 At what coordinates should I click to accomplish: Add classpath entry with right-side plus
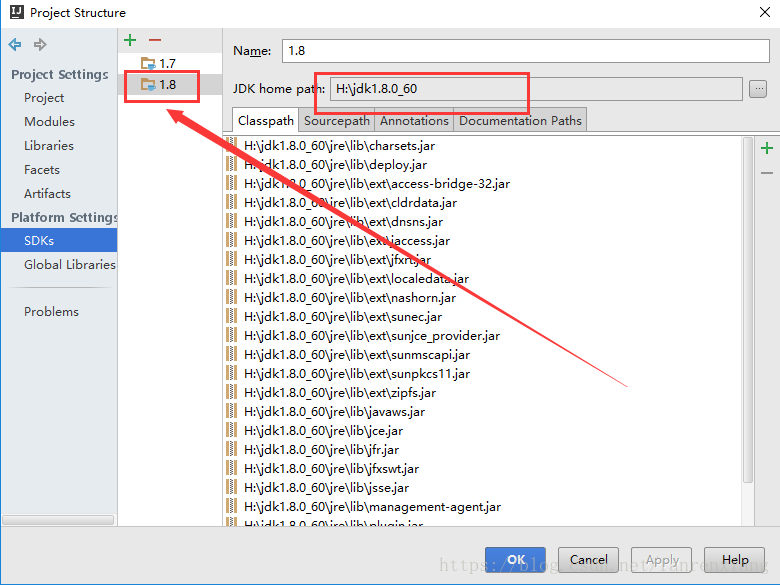pos(767,148)
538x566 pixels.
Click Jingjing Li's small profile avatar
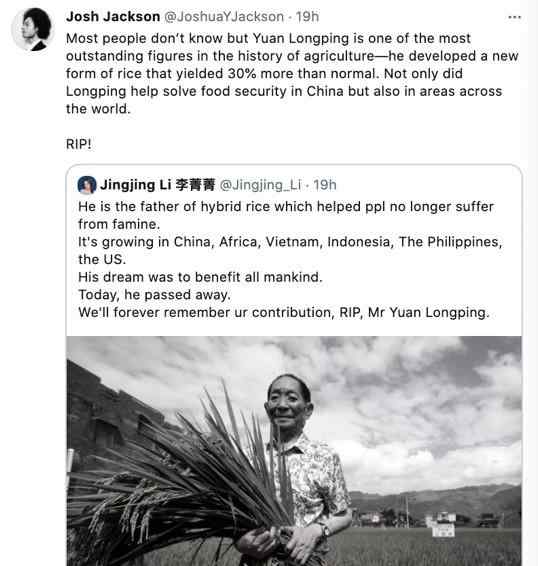87,185
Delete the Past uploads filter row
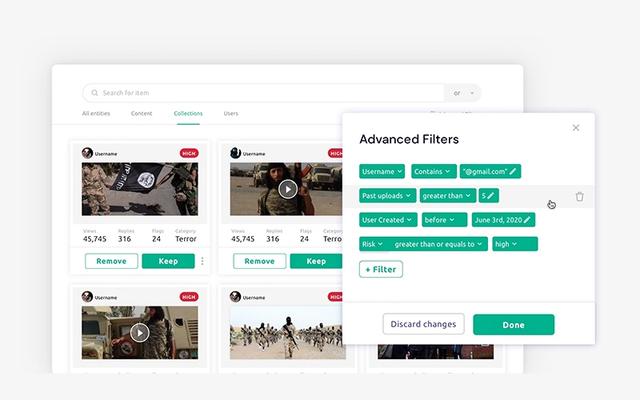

☆ ☆ ☆ ☆ ☆

ACTIVITY | Skip the pictures, then retype every line above exactly.

RESULT |
 At what coordinates should I click to accomplish: Add classpath entry with right-side plus
pos(767,148)
538x566 pixels.
Click Jingjing Li's small profile avatar
87,185
Delete the Past uploads filter row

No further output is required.